Task to complete: The records below are to be set down again exactly, with the pictures left out.

━━ Source material ━━

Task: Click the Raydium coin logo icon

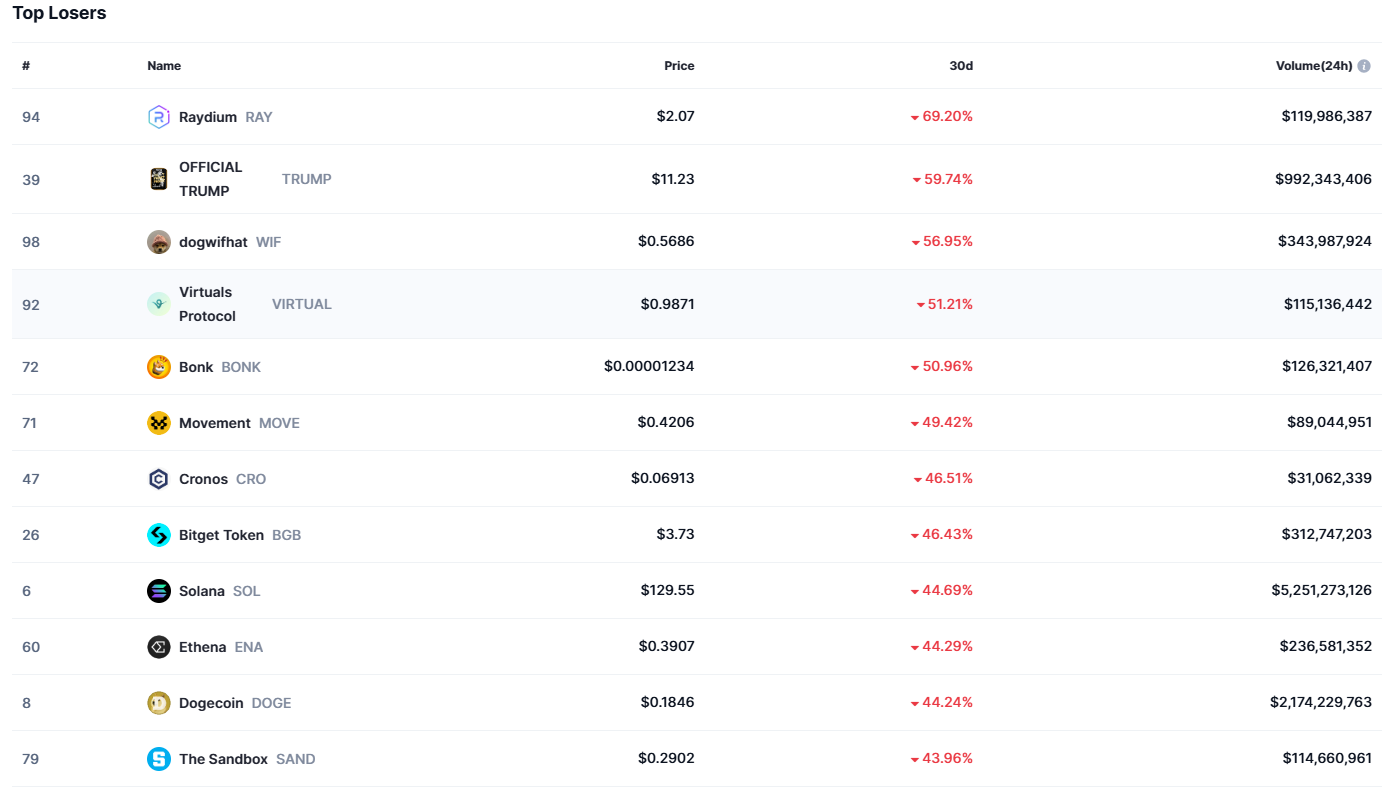Action: (x=159, y=117)
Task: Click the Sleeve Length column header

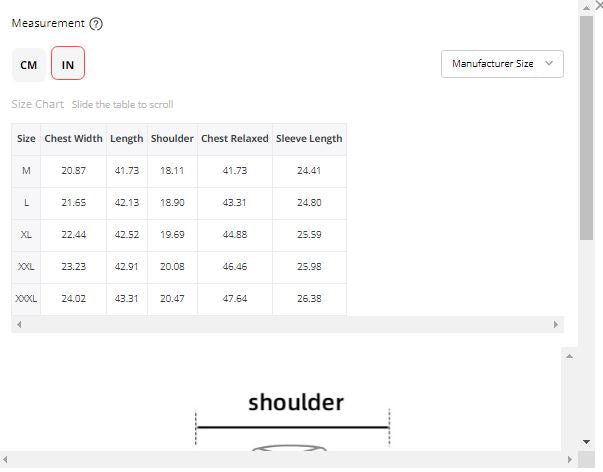Action: click(309, 139)
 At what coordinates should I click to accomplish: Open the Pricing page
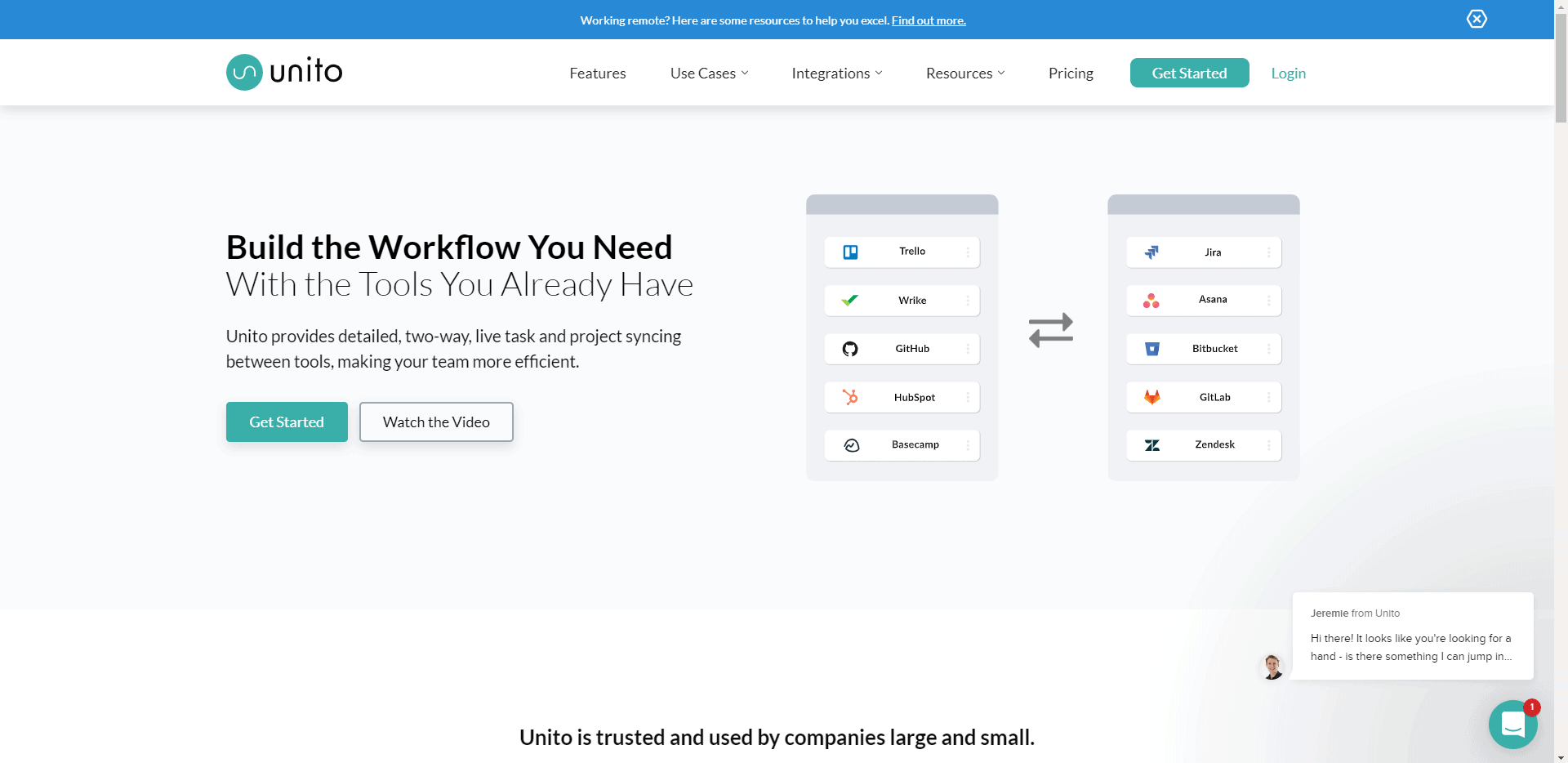(1071, 74)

━━━

Solution for this task:
Task: Click the Raydium coin logo icon

Action: (x=159, y=117)
Task: Click the Sleeve Length column header

Action: click(309, 139)
 At what coordinates should I click to accomplish: Open the Pricing page
(1071, 74)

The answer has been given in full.